- [Dataset]

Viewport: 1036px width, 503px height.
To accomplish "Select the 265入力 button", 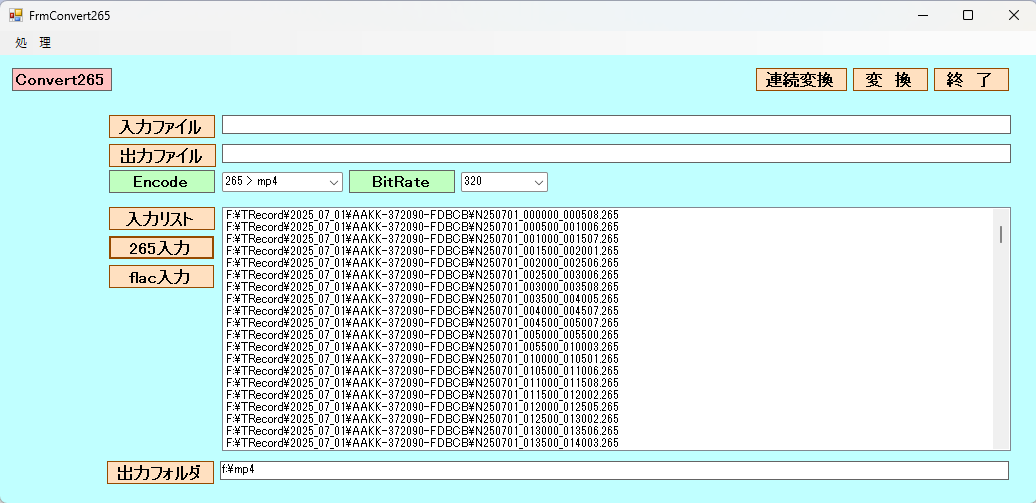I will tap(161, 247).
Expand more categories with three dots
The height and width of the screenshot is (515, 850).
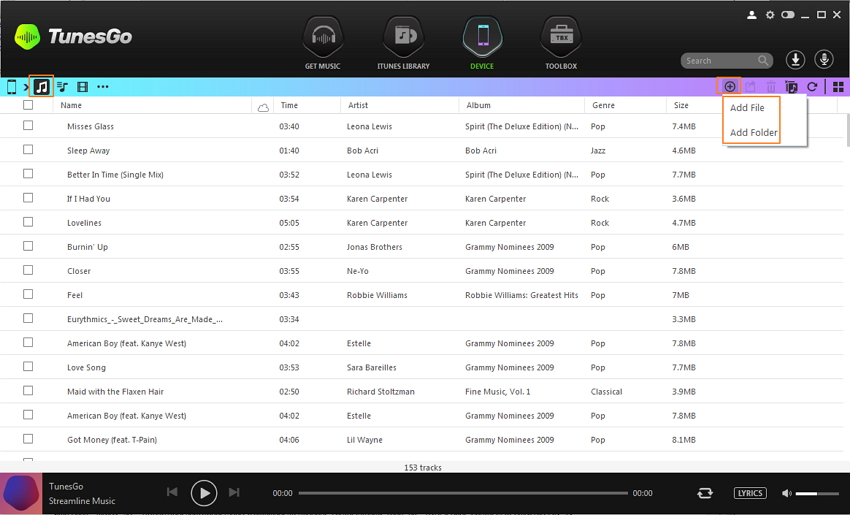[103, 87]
==
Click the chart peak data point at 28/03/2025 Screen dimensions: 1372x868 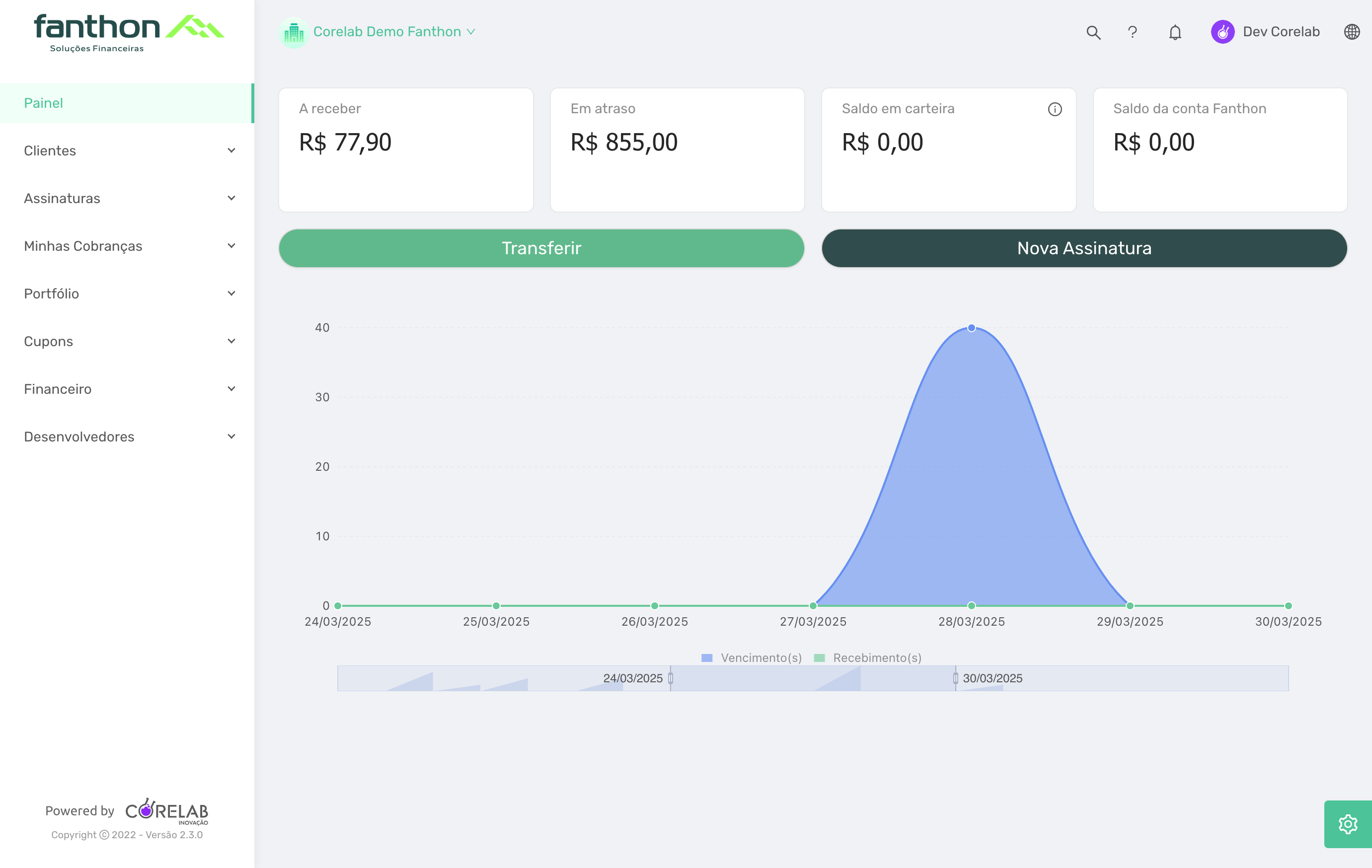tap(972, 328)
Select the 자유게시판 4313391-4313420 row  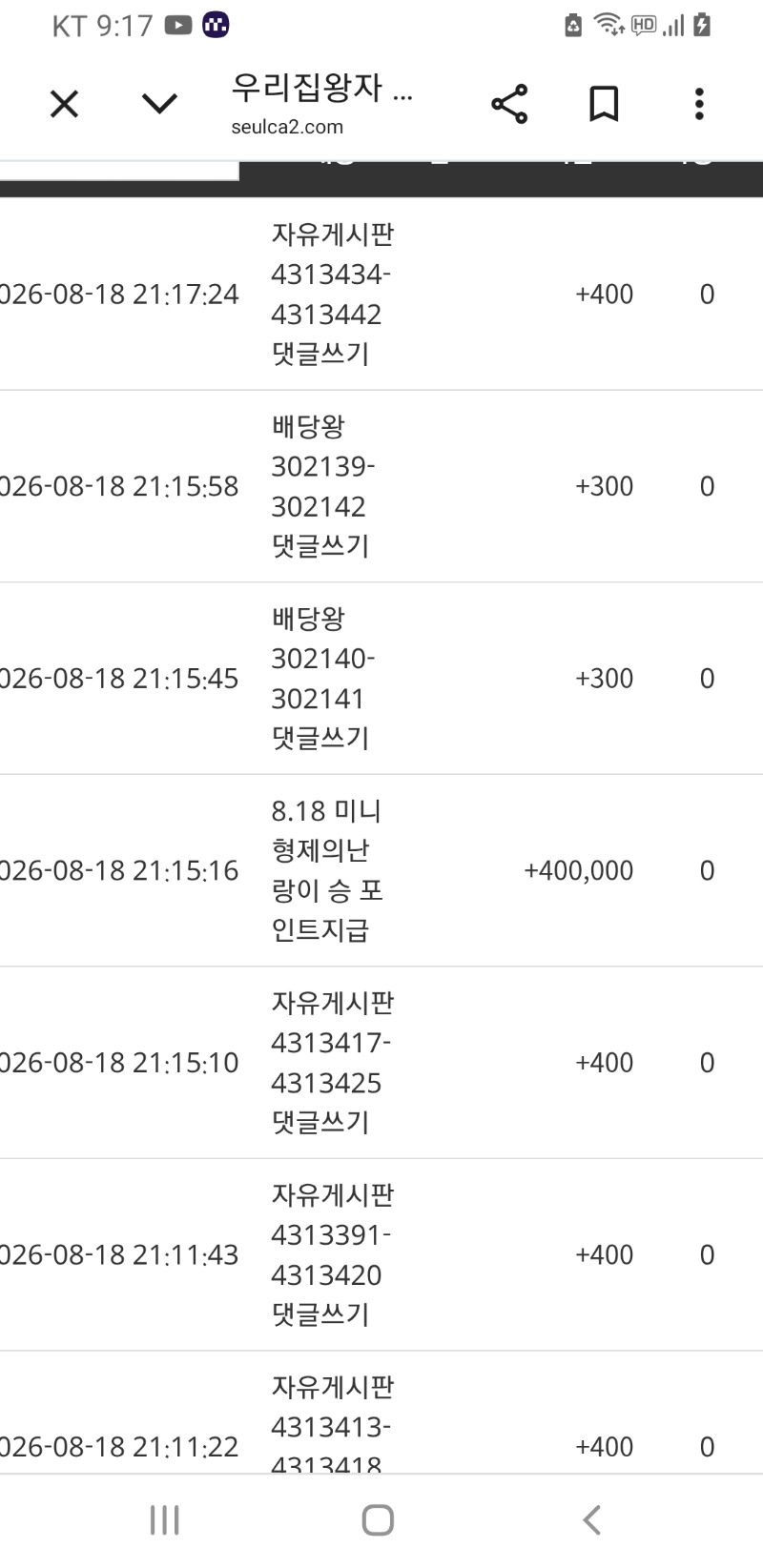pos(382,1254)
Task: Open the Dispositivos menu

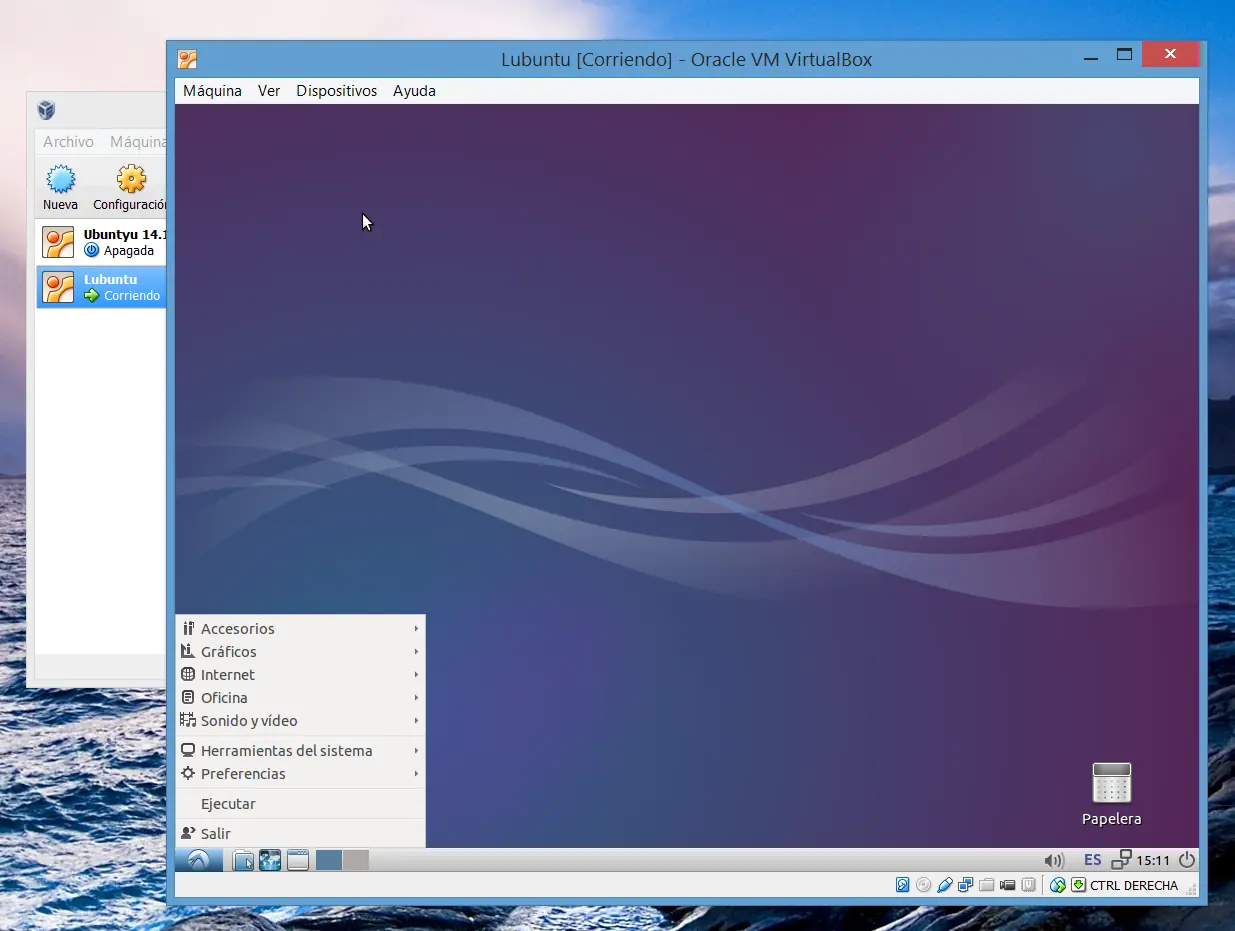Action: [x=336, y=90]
--
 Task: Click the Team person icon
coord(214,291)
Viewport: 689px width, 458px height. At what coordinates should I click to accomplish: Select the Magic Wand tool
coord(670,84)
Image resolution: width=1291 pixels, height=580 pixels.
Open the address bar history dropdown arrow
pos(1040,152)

- [What to work on]
Scale the items starting at the line that contains "Viewport: 689px width, 458px" and ending at the line that contains "pos(1040,152)", both lines included. Reproduce every line in that span, requests too, but multiply each coordinate in the answers by 2.2 and round to whole numbers, with halves rounded up. Return only those lines.

- [Solution for this exercise]
Viewport: 689px width, 458px height. At what coordinates should I click to accomplish: Select the Magic Wand tool
coord(1474,185)
Image resolution: width=1291 pixels, height=580 pixels.
Open the address bar history dropdown arrow
pos(2288,334)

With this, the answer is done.